There are several issues with this kind of function. First, it's not even necessarily well defined. There could be two or more argmin values for each x value. Your algorithm will find just the one, but the underlying mathematical object is still ill-defined.
A second issue is that optimization algorithms don't converge to argmin to begin with, but to local minima. The value can differ dramatically in a completely unpredictable way. "Converge" is also an important word, as they stop before reaching the exact value; if g has mins that vary by less than your floating point representation can handle (for an extreme case), the problem is effectively numerically ill-posed even though it could be mathematically well-posed.
Lastly, even when everything is well behaved, that is single global optimum, ideal optimizer that finds it exactly, g is infinitely smooth, then consider:
- g(x,y) = sin(x)cos(y) defined on [-pi/2,pi/2]^2
- for x in ]0,pi/2], sin(x) > 0, thus sin(x)cos(y) is minimized for y = -pi/2
- for x in [-pi/2,0[, sin(x) < 0, thus sin(x)cos(y) is minimized for y = pi/2
It follows that the function f is -pi/2 Heaviside, which is not even continuous. In conclusion, even when everything is very simple, perfectly behaved, any approach that relies on differentiating the result of a minimization procedure is standing on some very fragile scaffolding.
For these reasons, I find the article stops at the most important part: it assesses the smoothness of such a function f empirically, but it does not explain how you might go about regularizing one found in the wild. This is the most crucial step in my opinion, because otherwise we're still somewhat stuck at tinkering effectively blindly in most cases. I don't mean any disrespect of what's otherwise very interesting and clearly thorough work, but since this is posted on a "layman forum", I just meant to point out what I think is an important limitation to how far-reaching the work here is.
---
Typo in Definition 2: 2hv? Or is this related to h(\Delta_f(z+h;h) - \Delta_f(z;h))? (unsure if it's the authors posting this)

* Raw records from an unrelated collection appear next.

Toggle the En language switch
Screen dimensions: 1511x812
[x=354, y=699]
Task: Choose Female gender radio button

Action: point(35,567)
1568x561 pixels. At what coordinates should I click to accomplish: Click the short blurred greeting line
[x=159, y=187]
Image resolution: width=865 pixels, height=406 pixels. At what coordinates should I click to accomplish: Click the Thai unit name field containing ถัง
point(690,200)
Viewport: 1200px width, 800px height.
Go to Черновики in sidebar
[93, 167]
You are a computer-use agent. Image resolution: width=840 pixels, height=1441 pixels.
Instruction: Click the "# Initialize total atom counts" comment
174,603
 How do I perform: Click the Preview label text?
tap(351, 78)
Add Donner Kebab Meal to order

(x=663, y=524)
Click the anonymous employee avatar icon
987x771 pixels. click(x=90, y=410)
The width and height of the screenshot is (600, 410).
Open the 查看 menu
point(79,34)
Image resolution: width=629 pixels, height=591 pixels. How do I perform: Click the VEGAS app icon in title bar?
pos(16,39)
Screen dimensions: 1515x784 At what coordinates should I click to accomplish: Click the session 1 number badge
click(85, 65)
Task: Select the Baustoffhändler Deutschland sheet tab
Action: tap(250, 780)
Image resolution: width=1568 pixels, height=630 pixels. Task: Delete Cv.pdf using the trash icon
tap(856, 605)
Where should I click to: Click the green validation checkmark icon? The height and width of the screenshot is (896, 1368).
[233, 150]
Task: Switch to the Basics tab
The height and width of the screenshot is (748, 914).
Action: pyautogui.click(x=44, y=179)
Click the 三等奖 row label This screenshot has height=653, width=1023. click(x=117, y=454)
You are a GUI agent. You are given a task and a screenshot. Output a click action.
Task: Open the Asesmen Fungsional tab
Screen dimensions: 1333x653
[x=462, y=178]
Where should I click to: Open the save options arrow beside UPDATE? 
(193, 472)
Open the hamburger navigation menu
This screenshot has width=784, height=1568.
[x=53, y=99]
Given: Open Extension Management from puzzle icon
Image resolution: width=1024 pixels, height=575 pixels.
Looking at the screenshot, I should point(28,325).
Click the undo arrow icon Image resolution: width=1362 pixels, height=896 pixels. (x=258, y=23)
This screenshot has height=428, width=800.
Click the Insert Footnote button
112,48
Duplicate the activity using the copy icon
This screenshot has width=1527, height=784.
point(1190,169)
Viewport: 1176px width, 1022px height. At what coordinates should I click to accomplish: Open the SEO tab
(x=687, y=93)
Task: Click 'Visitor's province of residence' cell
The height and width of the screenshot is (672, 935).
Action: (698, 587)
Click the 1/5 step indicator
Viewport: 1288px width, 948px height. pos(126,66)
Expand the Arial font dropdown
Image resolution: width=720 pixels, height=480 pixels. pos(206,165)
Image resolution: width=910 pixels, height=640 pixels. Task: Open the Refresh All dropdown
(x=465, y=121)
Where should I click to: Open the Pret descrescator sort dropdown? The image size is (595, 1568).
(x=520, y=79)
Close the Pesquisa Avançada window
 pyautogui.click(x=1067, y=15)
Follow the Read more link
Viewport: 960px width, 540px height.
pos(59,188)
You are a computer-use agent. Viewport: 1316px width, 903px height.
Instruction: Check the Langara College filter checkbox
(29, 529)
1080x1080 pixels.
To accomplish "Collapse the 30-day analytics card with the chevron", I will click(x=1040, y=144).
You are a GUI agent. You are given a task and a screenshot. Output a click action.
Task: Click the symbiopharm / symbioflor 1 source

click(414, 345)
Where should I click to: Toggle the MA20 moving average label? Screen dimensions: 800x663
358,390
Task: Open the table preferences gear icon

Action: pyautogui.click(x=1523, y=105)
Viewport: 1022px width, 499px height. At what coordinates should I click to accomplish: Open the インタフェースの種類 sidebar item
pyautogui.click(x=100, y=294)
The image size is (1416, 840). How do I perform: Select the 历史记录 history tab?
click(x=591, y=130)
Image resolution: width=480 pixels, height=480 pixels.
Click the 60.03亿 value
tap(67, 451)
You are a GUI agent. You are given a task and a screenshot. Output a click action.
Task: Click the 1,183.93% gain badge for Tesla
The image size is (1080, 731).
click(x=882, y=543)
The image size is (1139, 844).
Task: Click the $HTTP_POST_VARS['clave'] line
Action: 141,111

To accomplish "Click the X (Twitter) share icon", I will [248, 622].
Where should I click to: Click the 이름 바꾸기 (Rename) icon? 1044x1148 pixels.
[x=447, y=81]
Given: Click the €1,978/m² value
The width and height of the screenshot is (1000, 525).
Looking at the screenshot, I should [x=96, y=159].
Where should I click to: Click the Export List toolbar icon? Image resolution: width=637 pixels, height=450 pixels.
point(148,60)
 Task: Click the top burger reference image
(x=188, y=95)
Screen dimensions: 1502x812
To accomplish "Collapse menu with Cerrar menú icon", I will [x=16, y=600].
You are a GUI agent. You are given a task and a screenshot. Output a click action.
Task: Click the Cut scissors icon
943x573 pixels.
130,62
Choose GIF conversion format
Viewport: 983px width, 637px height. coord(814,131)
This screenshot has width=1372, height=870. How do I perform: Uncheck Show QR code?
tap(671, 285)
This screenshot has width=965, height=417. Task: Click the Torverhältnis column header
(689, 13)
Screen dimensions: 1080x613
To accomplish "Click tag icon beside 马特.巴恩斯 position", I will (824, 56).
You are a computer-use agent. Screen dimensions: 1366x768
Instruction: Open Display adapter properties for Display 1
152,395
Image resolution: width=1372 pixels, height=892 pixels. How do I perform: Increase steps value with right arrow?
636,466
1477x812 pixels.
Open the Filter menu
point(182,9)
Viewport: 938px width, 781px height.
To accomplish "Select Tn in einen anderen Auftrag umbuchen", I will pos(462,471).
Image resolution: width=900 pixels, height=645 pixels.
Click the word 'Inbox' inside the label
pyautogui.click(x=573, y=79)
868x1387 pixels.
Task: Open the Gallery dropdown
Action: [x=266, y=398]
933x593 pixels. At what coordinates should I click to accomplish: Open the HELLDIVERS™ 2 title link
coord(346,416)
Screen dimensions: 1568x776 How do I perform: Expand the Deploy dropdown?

I personally also find the Delta_f notation confusing, I think a more elegant notation coherent with the paper's other notations would have been
\frac{\delta f}{\delta v}(z;h)
Note that df/dx is a directional derivative wrt the basis vector x, it's no trouble putting any v there. Lowercase delta is often used as a discrete difference, so I think this fits the finite difference gradient well. As for the (z;h), this mirrors how the differential is often written: at z and applied to h. (the h is lost in the article's \Delta_f notation)
Question on Definition 2: why take the sign of the vectors, and then compute a weighted scalar product of that? not just compute the scalar product of the raw vectors and normalize by their norms? This would be in [-1,1] as well, so I'm curious why this particular measure was chosen.